If things get worse, that need will likely increase again in communities across Arizona at a time when food bank stocks are perilously low headed into the holiday season.

“There’s also the possibility that COVID may kick up again,” Mr. Brown suggested. “We are already seeing the numbers of daily cases jumping up again, though it hasn’t gotten to the hospitals yet. But if we have to do any kind of limited or widespread shutdowns again, that will probably put is back in the same position we were in back in March and April.”

He said the canned most-needed canned goods include fruits and vegetables, as well as meaty, ready-to-eat foods, like raviolis.

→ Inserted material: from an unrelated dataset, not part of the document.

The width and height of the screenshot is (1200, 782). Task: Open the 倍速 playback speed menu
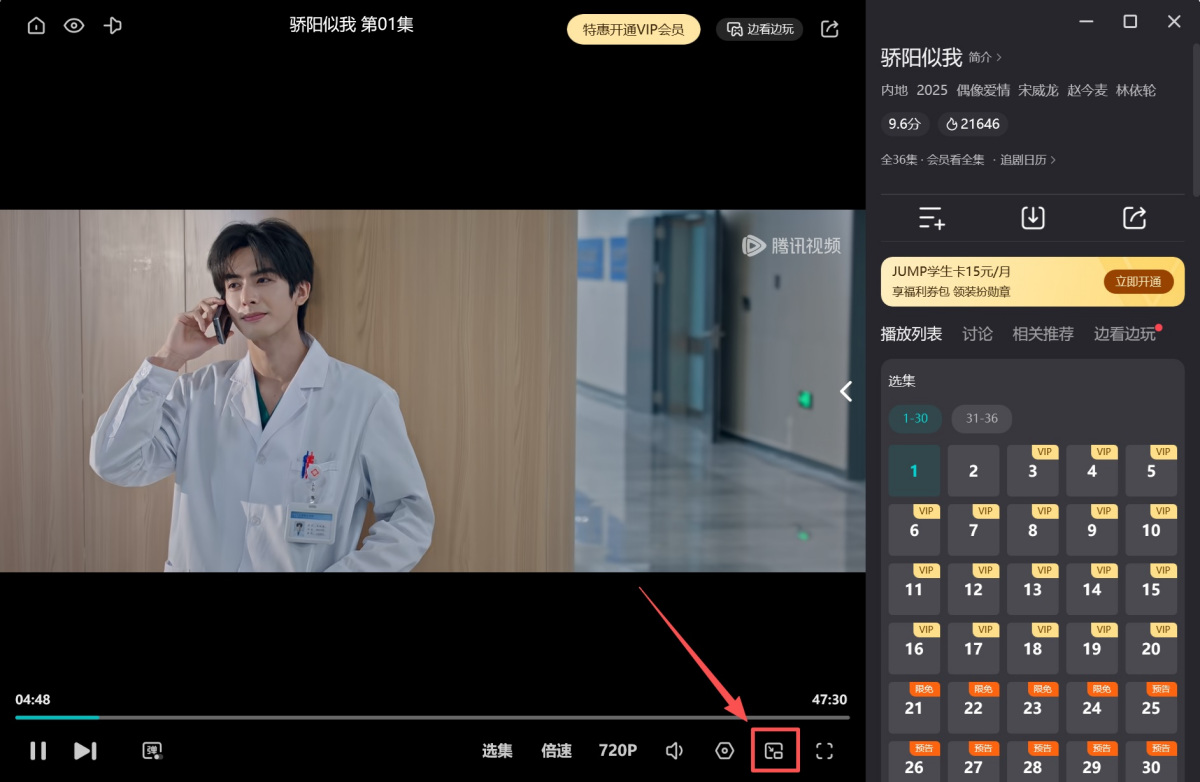click(556, 751)
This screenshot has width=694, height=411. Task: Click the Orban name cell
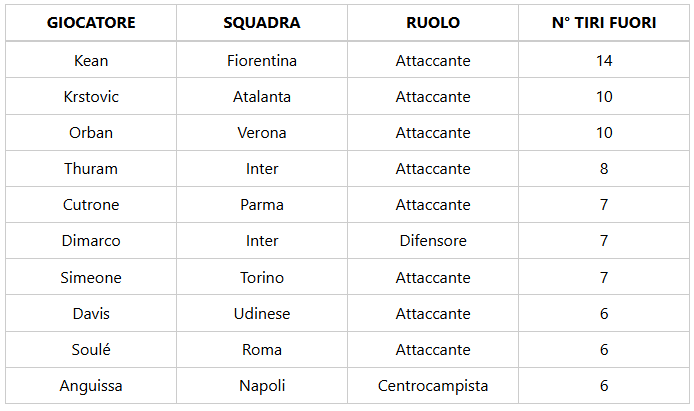pos(91,133)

Learn more about needed donations at St. Mary's website.

Convenient fun

During the fairground event’s first weekend, the lines were long and perhaps a bit slow because officials had never tried anything like drive-thru concessions before, Ms. Martinez said.

Having done it over successive weekends, organizers have the system down now and things have been running smoothly, despite an enthusiastic outpouring of interest from the public.

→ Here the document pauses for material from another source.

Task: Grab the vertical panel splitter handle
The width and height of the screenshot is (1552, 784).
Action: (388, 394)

“It was the first time ever doing something like this,” Ms. Brown said. “Right away we started changing the flow, changing the placement, the layout … and now people are coming by and they are out in about 20 minutes.”

Though the whole plan was something of a contingency from the beginning, it has turned out to be a lot of fun for everyone involved, she said.

“In the privacy of your own car, you can get as much fair food as you want, no one’s going to see you, no one’s going to judge you, bring your family and friends. It’s pretty cool,” she added.

Those who want to attend must enter the fairgrounds at 19th Avenue and Monte Vista. Credit card and cash are both accepted as lines of motorists get served by scores of attendants.

The course wends past nine different vendors offering every manner of carb-laden comestible, from kettle corn to funnel cakes, corn dogs to fry bread. All with a generous side of colorful cotton candy.

Job savers

Beyond the nostalgic indulgence of fried everything and the well-timed opportunity to extend some charity — the drive-thru has helped dozens of workers, who rely on the fair for their very livelihoods.

Dominic Palmieri, CEO of Odyssey Foods, said his family has worked in carnivals and food service for more than 60 years.

Despite cancellations of fairs and other events across several states, the drive-thru weekends at the Arizona fairgrounds have been a bright spot.

“Doing the drive-thru fair food event for us has been really good,” Mr. Palmieri said. “We’ve been actually selling as much food, if not more, than actually during normal fair time.”

He said adding the drive-thru weekends has been a boon to concessionaires — who normally would be traveling around to events, which this year have mostly been cancelled.

This has helped his company retain the bulk of its local employees at a time when many other employers have been forced to make drastic and unwanted cuts.

“I think this year we must have more than 150 people working between all of the concession stands,” Mr. Palmieri said. “That’s a big deal. We have 12 or 14 food stands, and because we were working long hours and some double shifts, we were able to keep about 125 jobs.”